Kebiasaan Ia dengan sang mantan suami saat bertengkar, mereka menggunakan sms atau
surat menyurat: tulisan. Beberapa karya ia buat macam itu, SMS, Legenda Wong Asu, dan
Kunang-kunang dalam beer, mengundang tanda tanya besar akan kerinduan Djenar
terhadap sosok laki-laki, tapi lagi-lagi masyarakat tertipu. Yang benar hanyalah
pikirannya, pandangan hidup Djenar, namun tidak ada hubungannya

dengan

kehidupannya. Kebiasaan yang ia lakukan hanya pelantara, itu saja, sedang pemikiran

yang terbuka memang cara Djenar dalam menyampaikan sebuah gagasannya. Bukankah
itu pula yang dilakukan semua pengarang lainnya? Lalu kenapa Djenar terlihat berbeda??
Agaknya kini anda dapat menemukan jawabannya, jangan lagi tertipu oleh Djenar, ia
hanya seorang pengarang, sama dengan pengarang lainnya.

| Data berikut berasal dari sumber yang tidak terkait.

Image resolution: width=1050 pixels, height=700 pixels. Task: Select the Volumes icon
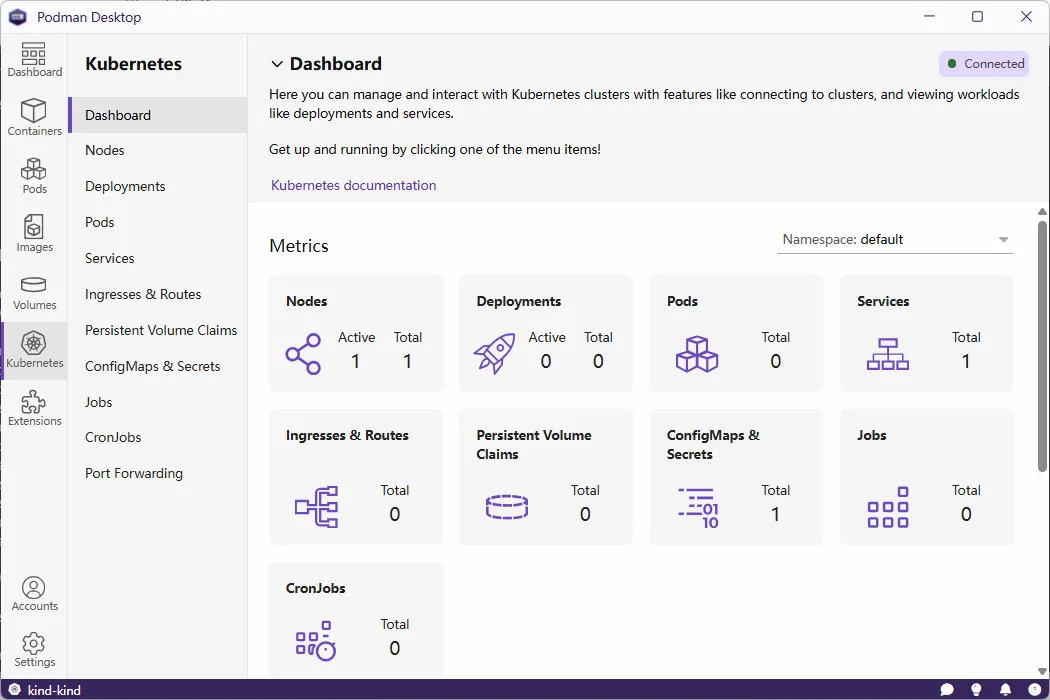coord(34,289)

Karya fiksi adalah karya fiksi,
jangan samakan sesuatu yang berbeda, dan membedakan sesuatu yang sama. Semua dari
awal hingga akhir memang tidak dapat kita temukan titik penyelesaian, biarkan saja
seperti lingkaran setan. Seperti ini begitu saja. Satu hal lagi, mungkin ia feminis, tapi yang
pasti penulis hanya melihat: ia bahagia menjadi seorang wanita.
Kebencian dalam memojokkan kaum lelaki di setiap karyanya hanya alasan agar ia
terlihat, ia begitu bahagia jadi wanita kuat. Tertipukah juga anda masalah ini?